Jamie Hanson, a stylist at Honeycomb Salon, would prefer honest feedback and direct conversation in lieu of silence.
"I have had people just disappear in the past, and it just stings a little bit and leaves a lot of 'whys?'" says Hanson. "I personally would prefer clients be honest with me at all times. Whether you are leaving your stylist because you're not jiving, it's too far away, it's not in your budget – I want to know. I genuinely care about every one of my clients and never want them to be unhappy."
Theri DeJoode, owner of Groom For Men, wants to know why a client is switching so, if necessary, she can learn from the experience. But she also recommends softening the message … with cheese.
"We recommend sending a cheese plate with a simple note thanking the salon and stylist for the past service. We have received a few cheese plates ourselves and it lessens the blow because we love cheese," says DeJoode.

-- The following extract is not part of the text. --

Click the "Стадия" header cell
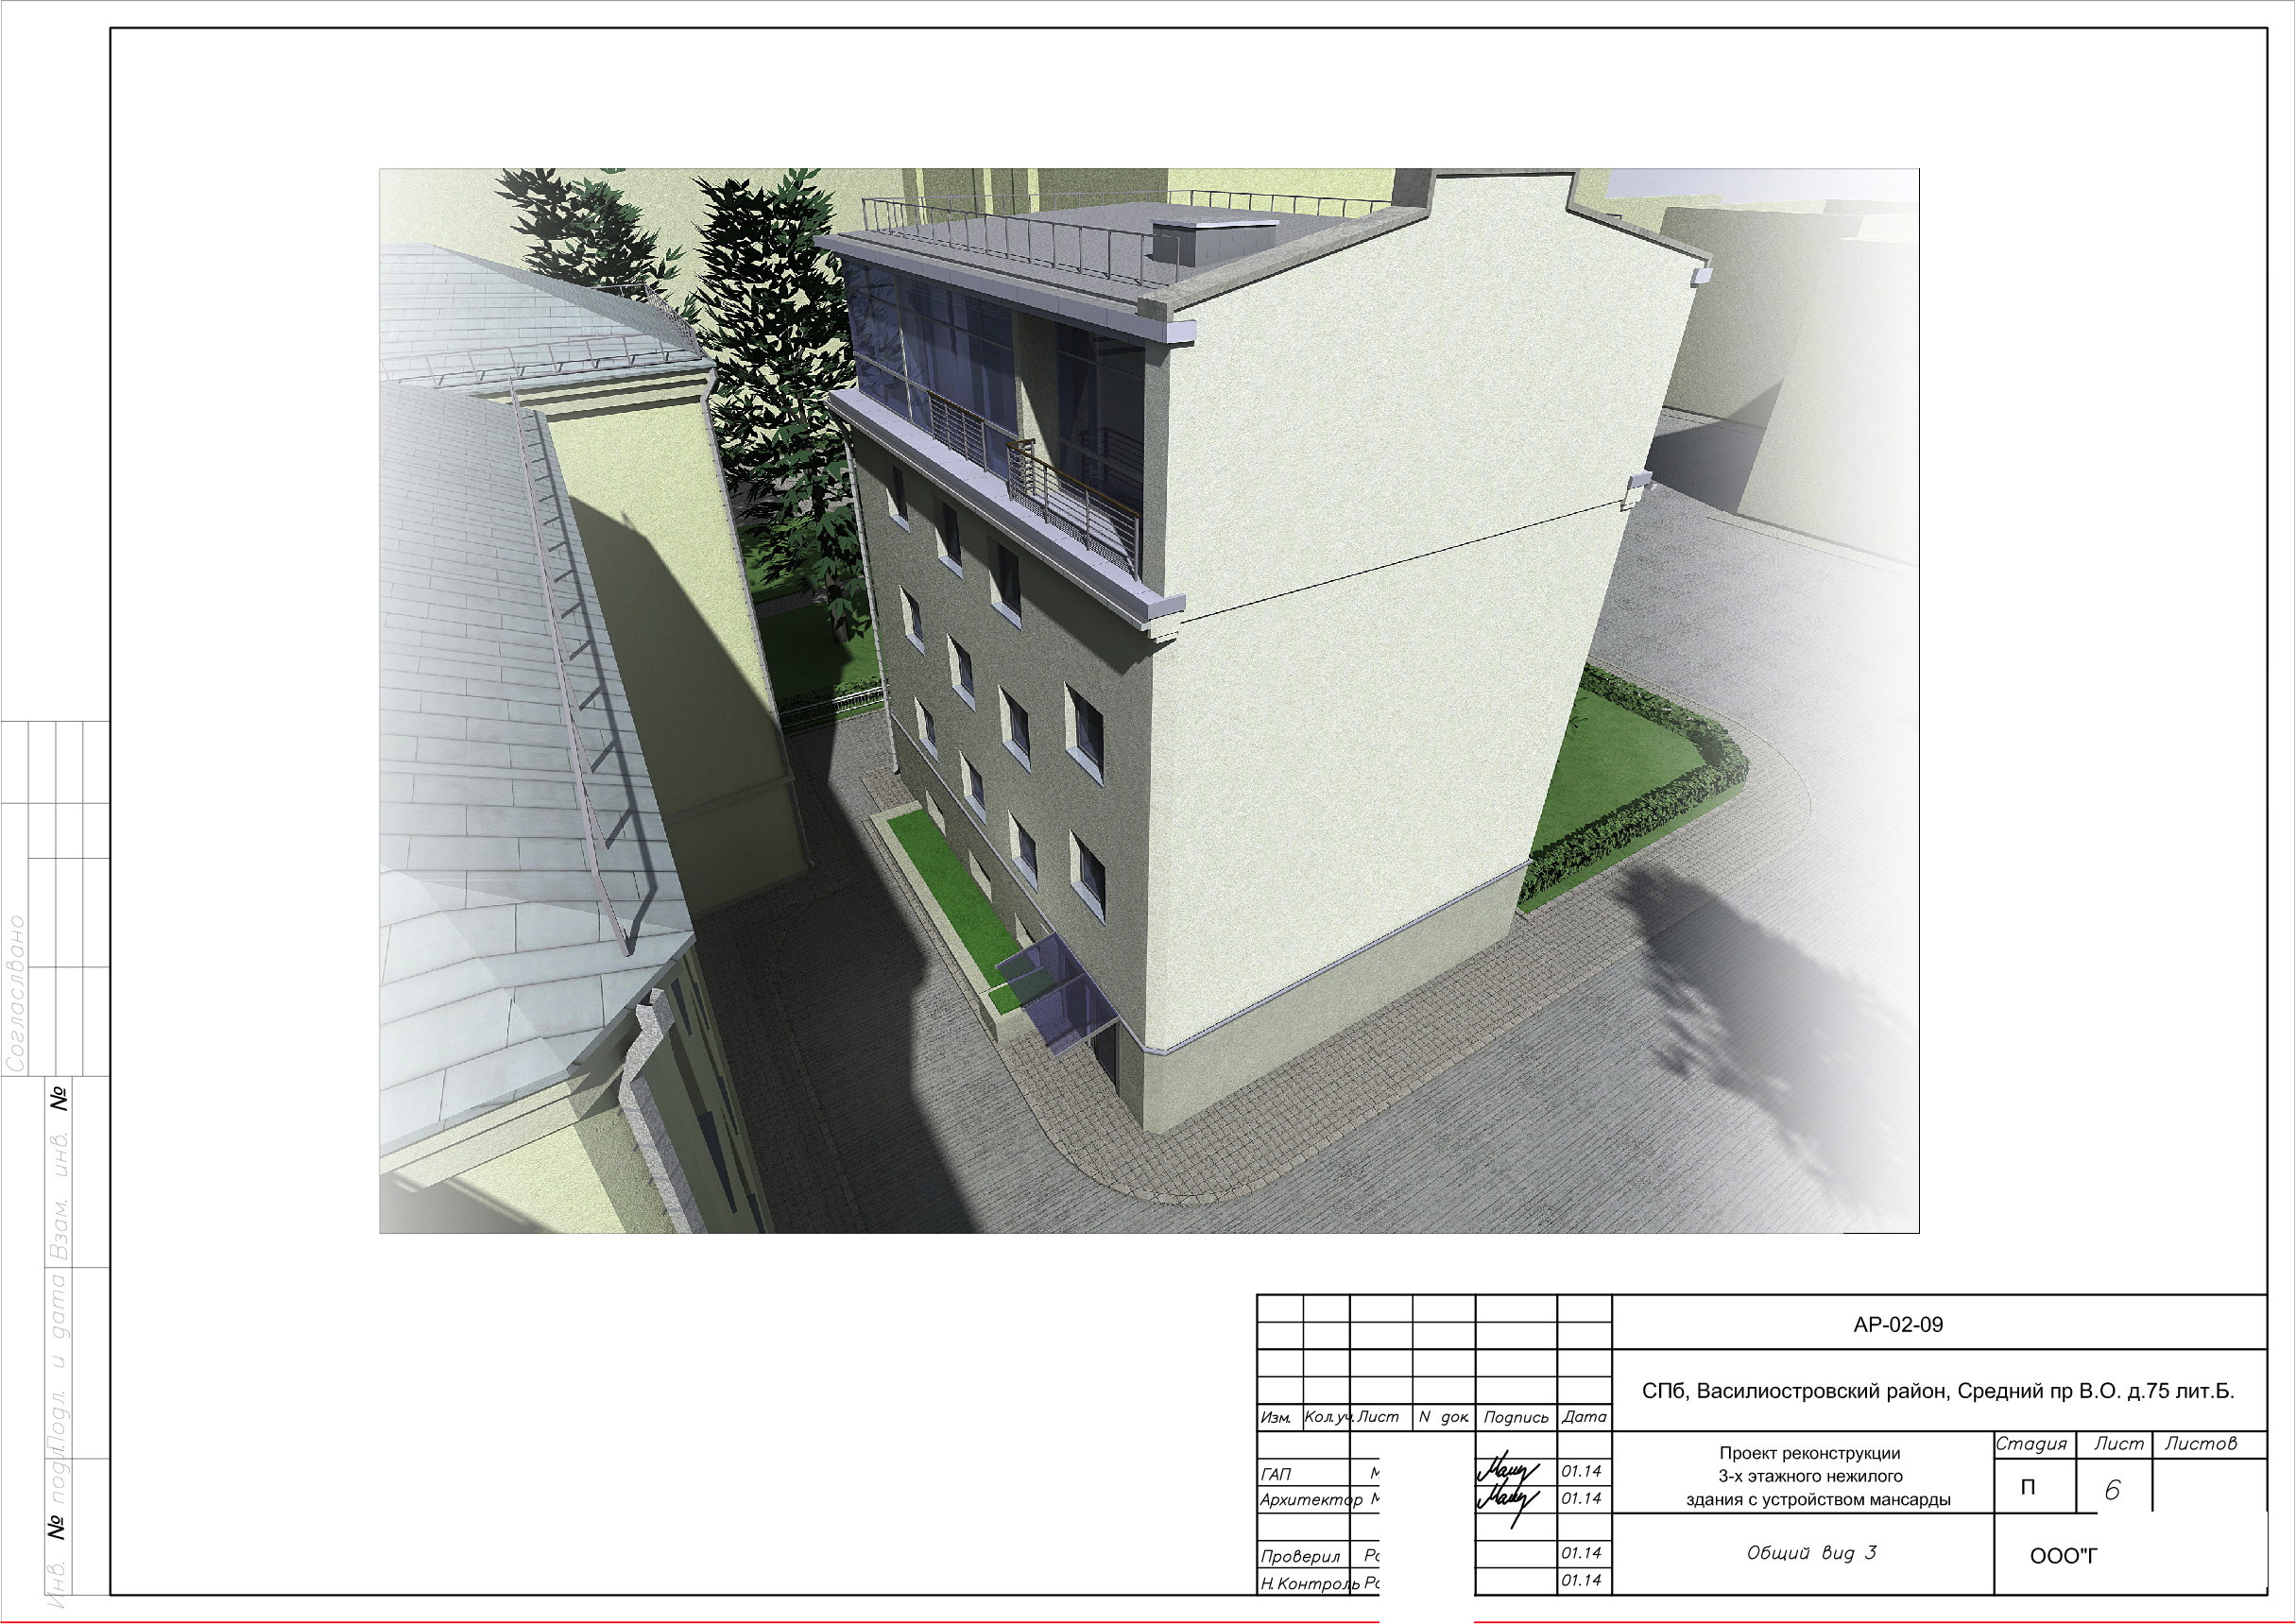 [2031, 1444]
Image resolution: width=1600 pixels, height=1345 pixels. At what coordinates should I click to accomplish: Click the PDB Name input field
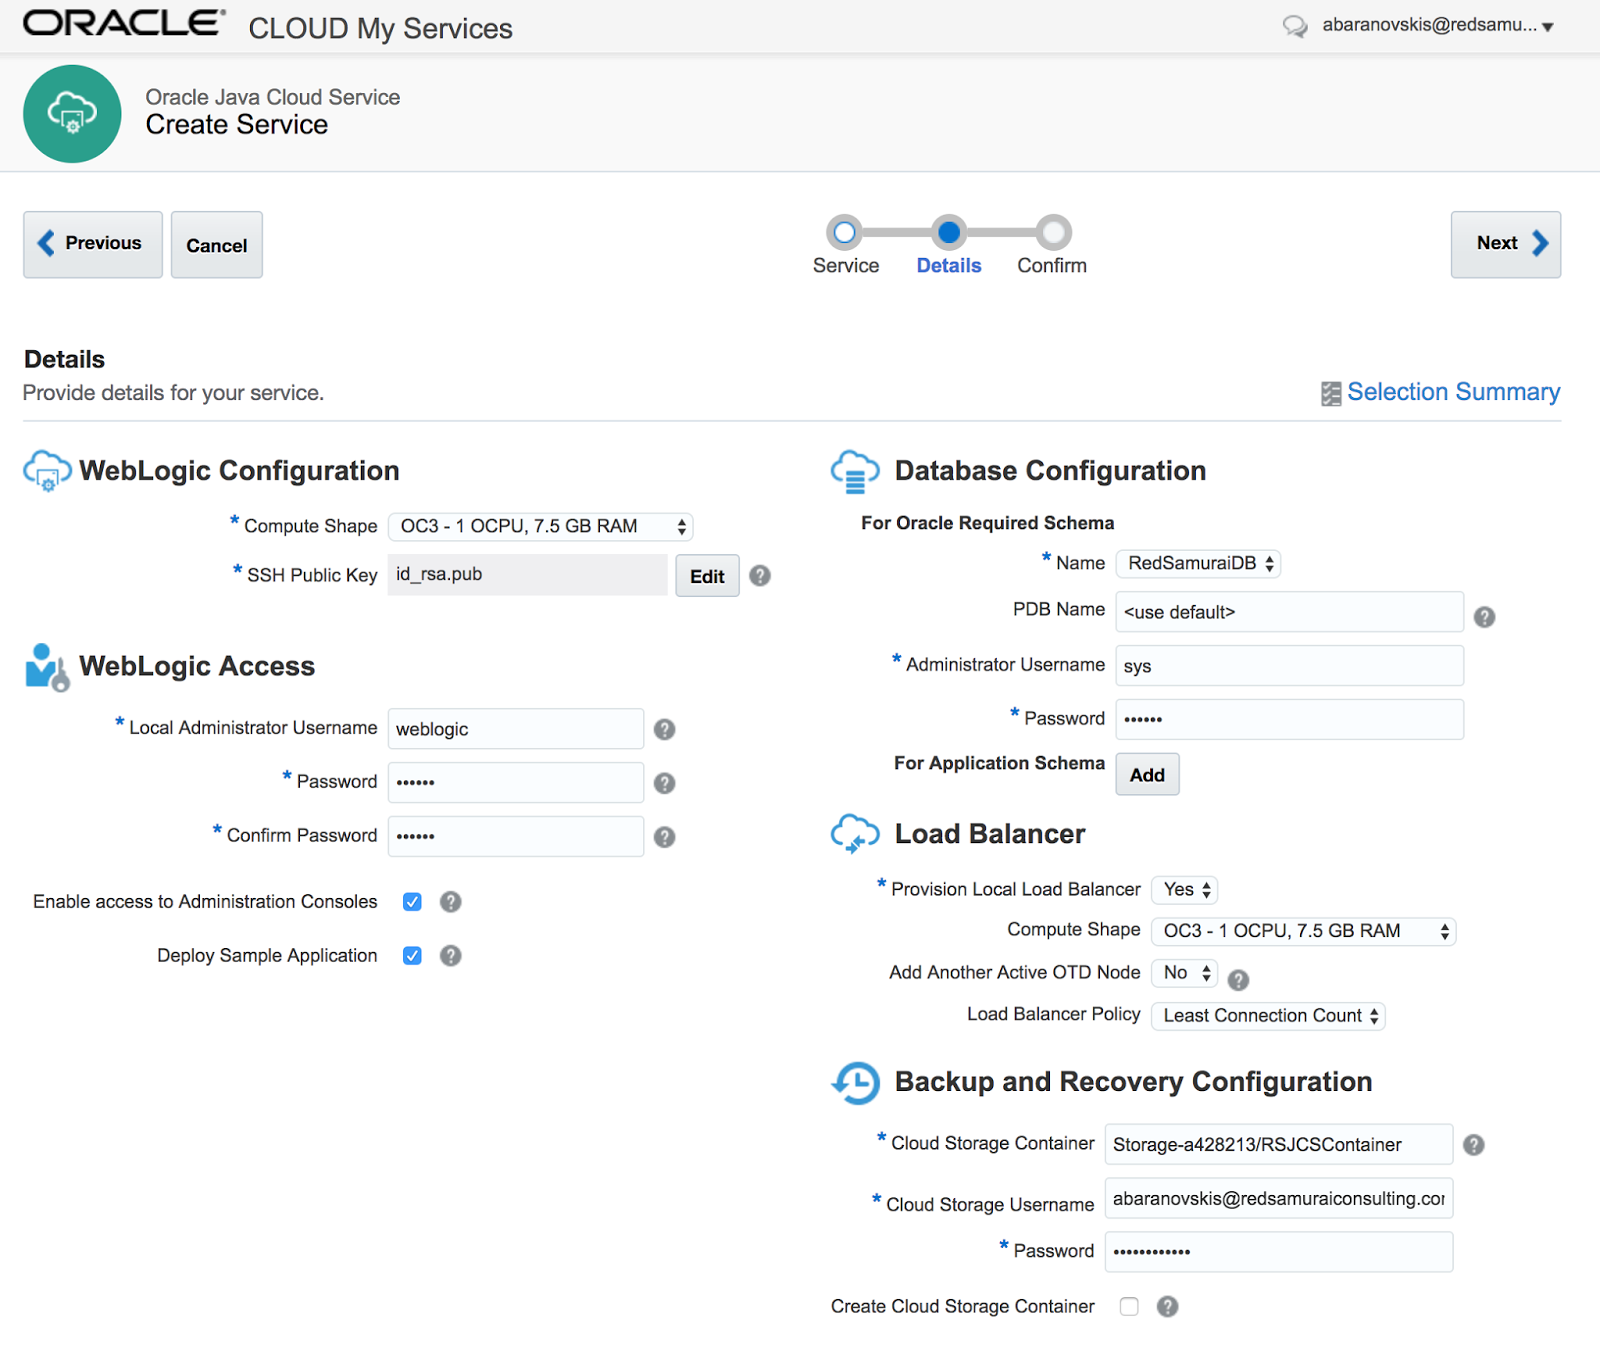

Although all stylists are different, and the length and intensity of your relationship with your stylist will determine how you choose to end the relationship, the bottom line is that the relationship is still money-based and therefore there really isn't any obligation – other than respectfulness.
"I tell people I meet to give me a try. Then if they want to just go back to their original stylist I will not be offended. Same in reverse. Throughout the years, people come and go. It's part of the business," says Laree.